The Radeon 9700 has four DX9-class vertex shader units running at the chip's 325MHz clock rate. That's twice the number of DX8 shader units in the GF4 Ti and Radeon 8500 chips, although vertex shader implementations vary in their performance. Matrox's Parhelia has four DX9-class vertex shaders running at the chip's 220MHz clock speed. DX9's vertex shader 2.0 spec incorporates support for flow control (branching, loops, and subroutines) in vertex programs, but no current apps can use this capability.

Each of the Radeon 9700 chip's four vertex shader pipelines has vector and scalar processing units, so they can process the two types of operations in parallel.

We'll test vertex shader performance first with Matrox's SharkMark.

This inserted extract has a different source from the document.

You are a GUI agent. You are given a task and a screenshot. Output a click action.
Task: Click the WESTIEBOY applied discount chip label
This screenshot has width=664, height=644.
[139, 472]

SharkMark was written by Matrox to show off the power of Parhelia's quad vertex shader units, so it does a nice job taking advantage of the Radeon 9700's four vertex shaders, as well.

In SharkMark, the Radeon 9700 delivers exactly twice the vertex processing ability of a GeForce4 Ti 4600, and it outruns the Parhelia, too. 3DMark2001 also includes a vertex shader test; let's see how the 9700 performs there.

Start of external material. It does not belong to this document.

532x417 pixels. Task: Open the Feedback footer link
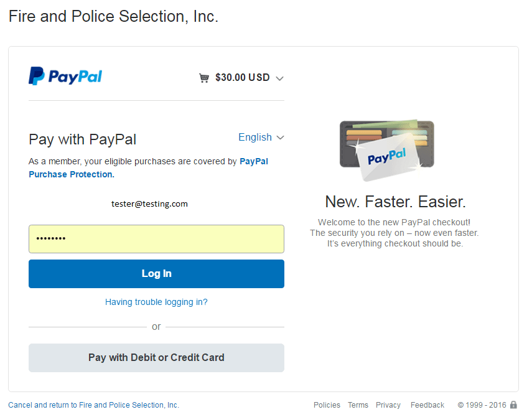click(x=427, y=405)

Again, the 9700 shows roughly twice the vertex processing power of competing chips. The Parhelia drops back into the back in 3DMark for some reason, possibly because 3DMark's vertex shader programs aren't as complex as SharkMark's—at least, to my eye they certainly aren't.

Next, we'll look at traditional DirectX 7/OpenGL style transform and lighting. I believe all of these cards implement T&L engines as vertex shader programs rather than using dedicated circuitry for T&L. Traditional transform and lighting performance is still the key to good performance in most current apps.

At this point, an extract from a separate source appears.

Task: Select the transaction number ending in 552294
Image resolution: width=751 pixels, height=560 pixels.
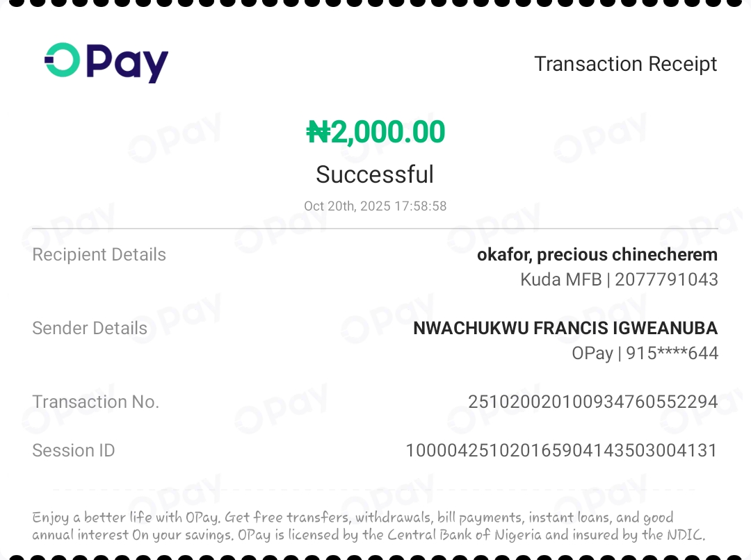Action: coord(592,402)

Here again, the 9700 leads the pack, although not by quite as much. Legacy T&L performance will matter less and less over time.

AGP write performance
For the sake of completeness, I'll include another round of tests of AGP texture download performance. What we're talking about here is the ability to move rendered images from a graphics card's local memory over the AGP bus into main memory. Games don't generally have a need to transfer data to main memory, but applications like video processing tools and high-quality rendering programs do. Please see my article on this subject if you want to know more.

Once again, none of these cards move data back over the AGP bus at anything close to an acceptable rate for real-time graphics applications. This problem can probably be fixed in software. In fact, these especially low transfer rates aren't as much of a problem in Windows 98 or in OpenGL. But in Win2K/XP with Direct3D, AGP texture download rates are slow as molasses.